A run of records
• • •

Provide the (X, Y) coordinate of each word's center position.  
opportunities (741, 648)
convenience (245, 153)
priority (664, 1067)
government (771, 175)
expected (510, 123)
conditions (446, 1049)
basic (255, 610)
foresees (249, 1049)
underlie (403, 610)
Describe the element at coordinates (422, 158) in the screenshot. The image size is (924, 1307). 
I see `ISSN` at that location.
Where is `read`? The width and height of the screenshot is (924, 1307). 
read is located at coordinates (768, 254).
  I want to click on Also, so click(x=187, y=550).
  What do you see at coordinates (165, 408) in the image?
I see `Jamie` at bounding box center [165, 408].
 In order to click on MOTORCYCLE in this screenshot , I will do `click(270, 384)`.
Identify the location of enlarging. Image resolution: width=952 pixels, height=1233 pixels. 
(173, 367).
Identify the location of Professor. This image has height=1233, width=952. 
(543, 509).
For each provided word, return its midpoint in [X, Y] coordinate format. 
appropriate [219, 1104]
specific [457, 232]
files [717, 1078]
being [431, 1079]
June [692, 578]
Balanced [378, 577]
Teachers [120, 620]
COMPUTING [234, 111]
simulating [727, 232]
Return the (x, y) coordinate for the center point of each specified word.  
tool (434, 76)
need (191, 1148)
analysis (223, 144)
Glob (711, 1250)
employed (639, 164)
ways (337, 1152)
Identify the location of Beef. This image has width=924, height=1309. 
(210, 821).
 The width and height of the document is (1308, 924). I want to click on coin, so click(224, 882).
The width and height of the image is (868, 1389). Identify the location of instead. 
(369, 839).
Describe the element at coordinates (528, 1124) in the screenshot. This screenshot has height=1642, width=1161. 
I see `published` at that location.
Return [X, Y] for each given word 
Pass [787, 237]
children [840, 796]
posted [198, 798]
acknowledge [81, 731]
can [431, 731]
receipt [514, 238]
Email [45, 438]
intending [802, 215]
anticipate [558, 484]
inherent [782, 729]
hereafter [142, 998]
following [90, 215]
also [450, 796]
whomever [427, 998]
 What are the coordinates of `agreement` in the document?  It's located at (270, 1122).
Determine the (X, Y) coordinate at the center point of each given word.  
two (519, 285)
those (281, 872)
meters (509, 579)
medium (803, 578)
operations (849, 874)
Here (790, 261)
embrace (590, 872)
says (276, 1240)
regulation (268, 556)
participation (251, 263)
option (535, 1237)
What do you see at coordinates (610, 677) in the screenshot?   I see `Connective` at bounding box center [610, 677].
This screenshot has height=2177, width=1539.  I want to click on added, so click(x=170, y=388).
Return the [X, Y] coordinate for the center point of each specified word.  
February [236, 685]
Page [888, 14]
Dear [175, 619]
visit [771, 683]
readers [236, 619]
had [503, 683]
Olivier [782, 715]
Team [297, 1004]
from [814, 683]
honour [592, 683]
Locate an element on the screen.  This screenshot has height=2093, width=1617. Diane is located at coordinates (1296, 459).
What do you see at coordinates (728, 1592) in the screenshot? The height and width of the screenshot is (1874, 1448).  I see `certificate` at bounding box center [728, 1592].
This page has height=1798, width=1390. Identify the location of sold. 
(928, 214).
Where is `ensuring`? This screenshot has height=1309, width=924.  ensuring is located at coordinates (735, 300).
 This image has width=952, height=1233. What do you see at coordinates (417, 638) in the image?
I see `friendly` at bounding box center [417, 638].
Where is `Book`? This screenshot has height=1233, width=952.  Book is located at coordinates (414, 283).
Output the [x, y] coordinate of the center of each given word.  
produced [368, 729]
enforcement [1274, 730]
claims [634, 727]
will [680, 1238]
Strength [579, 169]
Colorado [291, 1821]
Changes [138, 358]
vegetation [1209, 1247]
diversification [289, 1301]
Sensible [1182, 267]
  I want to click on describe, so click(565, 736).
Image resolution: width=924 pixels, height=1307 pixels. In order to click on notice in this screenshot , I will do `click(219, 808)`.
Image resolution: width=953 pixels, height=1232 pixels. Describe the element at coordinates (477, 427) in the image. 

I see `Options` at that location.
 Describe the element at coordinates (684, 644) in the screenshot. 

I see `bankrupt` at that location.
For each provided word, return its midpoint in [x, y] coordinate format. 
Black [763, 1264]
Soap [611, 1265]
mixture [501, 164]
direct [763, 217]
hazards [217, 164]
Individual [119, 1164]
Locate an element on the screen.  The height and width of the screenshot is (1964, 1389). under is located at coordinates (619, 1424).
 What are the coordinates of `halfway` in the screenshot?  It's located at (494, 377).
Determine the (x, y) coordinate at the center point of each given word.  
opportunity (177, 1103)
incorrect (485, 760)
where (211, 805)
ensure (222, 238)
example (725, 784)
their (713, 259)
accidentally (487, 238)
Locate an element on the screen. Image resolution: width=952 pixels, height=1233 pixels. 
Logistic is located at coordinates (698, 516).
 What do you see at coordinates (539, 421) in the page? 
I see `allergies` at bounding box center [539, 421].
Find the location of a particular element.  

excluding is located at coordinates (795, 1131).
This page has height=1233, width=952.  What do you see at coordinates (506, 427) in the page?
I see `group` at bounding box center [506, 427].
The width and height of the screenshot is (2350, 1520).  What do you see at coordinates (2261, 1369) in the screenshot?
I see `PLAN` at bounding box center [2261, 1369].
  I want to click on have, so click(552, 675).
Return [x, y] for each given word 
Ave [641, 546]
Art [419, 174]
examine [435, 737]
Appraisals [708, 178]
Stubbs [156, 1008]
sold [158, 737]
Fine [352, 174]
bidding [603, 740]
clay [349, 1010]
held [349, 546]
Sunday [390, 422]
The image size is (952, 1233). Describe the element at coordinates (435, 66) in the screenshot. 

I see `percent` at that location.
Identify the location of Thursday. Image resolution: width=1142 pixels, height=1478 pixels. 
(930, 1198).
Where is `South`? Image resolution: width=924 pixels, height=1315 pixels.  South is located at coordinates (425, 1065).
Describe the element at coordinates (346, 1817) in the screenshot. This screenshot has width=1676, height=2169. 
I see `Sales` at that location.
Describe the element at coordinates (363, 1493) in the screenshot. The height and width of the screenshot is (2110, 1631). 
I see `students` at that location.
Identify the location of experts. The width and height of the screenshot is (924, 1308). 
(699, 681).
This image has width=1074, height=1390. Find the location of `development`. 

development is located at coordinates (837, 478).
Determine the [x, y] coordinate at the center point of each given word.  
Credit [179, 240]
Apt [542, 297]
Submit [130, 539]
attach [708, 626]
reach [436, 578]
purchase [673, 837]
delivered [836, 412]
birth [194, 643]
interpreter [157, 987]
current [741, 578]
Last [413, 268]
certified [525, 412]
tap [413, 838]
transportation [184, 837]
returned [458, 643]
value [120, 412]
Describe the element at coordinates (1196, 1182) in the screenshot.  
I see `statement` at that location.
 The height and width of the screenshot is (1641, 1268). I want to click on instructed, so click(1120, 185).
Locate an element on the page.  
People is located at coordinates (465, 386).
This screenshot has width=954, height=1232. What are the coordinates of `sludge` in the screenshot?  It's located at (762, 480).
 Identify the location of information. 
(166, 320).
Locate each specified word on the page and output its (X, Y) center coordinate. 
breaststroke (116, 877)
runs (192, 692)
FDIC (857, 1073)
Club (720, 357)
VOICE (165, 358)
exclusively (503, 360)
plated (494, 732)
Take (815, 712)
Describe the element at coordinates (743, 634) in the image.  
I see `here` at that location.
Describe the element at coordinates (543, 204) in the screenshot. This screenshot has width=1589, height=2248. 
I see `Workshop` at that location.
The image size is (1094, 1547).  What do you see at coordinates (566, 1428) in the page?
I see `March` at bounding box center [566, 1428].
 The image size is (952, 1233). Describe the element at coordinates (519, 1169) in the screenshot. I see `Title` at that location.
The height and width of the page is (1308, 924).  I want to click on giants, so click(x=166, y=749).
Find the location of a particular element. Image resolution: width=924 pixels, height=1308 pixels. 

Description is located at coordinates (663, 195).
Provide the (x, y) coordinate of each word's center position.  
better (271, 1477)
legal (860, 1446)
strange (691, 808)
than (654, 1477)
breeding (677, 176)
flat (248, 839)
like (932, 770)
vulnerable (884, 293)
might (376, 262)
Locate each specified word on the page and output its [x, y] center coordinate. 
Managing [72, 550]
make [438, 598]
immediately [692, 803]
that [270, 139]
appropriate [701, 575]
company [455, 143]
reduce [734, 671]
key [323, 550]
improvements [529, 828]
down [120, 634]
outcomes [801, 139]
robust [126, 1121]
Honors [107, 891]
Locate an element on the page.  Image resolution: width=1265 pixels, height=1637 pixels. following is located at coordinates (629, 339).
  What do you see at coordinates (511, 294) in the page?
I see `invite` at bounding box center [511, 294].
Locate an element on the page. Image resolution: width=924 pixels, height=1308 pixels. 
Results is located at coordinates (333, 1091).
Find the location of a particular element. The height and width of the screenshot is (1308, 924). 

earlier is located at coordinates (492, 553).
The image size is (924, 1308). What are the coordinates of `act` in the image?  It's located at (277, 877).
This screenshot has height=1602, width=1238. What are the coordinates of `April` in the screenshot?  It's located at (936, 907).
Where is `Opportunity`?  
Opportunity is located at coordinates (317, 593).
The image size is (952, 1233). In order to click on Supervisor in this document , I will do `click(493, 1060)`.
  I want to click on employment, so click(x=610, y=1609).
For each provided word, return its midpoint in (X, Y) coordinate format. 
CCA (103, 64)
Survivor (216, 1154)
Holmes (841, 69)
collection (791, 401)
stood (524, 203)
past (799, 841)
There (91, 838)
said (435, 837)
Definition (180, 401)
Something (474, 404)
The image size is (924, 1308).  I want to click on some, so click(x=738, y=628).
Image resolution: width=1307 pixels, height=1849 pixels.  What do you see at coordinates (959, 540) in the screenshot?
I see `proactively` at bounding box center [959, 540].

• • •

Reproduce verbatim the records from the line containing "Colorado [291, 1821]" through the line containing "center [539, 421].", including both of those lines.

Colorado [291, 1821]
Changes [138, 358]
vegetation [1209, 1247]
diversification [289, 1301]
Sensible [1182, 267]
  I want to click on describe, so click(565, 736).
Image resolution: width=924 pixels, height=1307 pixels. In order to click on notice in this screenshot , I will do `click(219, 808)`.
Image resolution: width=953 pixels, height=1232 pixels. Describe the element at coordinates (477, 427) in the image. 

I see `Options` at that location.
 Describe the element at coordinates (684, 644) in the screenshot. 

I see `bankrupt` at that location.
For each provided word, return its midpoint in [x, y] coordinate format. 
Black [763, 1264]
Soap [611, 1265]
mixture [501, 164]
direct [763, 217]
hazards [217, 164]
Individual [119, 1164]
Locate an element on the screen.  The height and width of the screenshot is (1964, 1389). under is located at coordinates (619, 1424).
 What are the coordinates of `halfway` in the screenshot?  It's located at (494, 377).
Determine the (x, y) coordinate at the center point of each given word.  
opportunity (177, 1103)
incorrect (485, 760)
where (211, 805)
ensure (222, 238)
example (725, 784)
their (713, 259)
accidentally (487, 238)
Locate an element on the screen. Image resolution: width=952 pixels, height=1233 pixels. 
Logistic is located at coordinates (698, 516).
 What do you see at coordinates (539, 421) in the page? 
I see `allergies` at bounding box center [539, 421].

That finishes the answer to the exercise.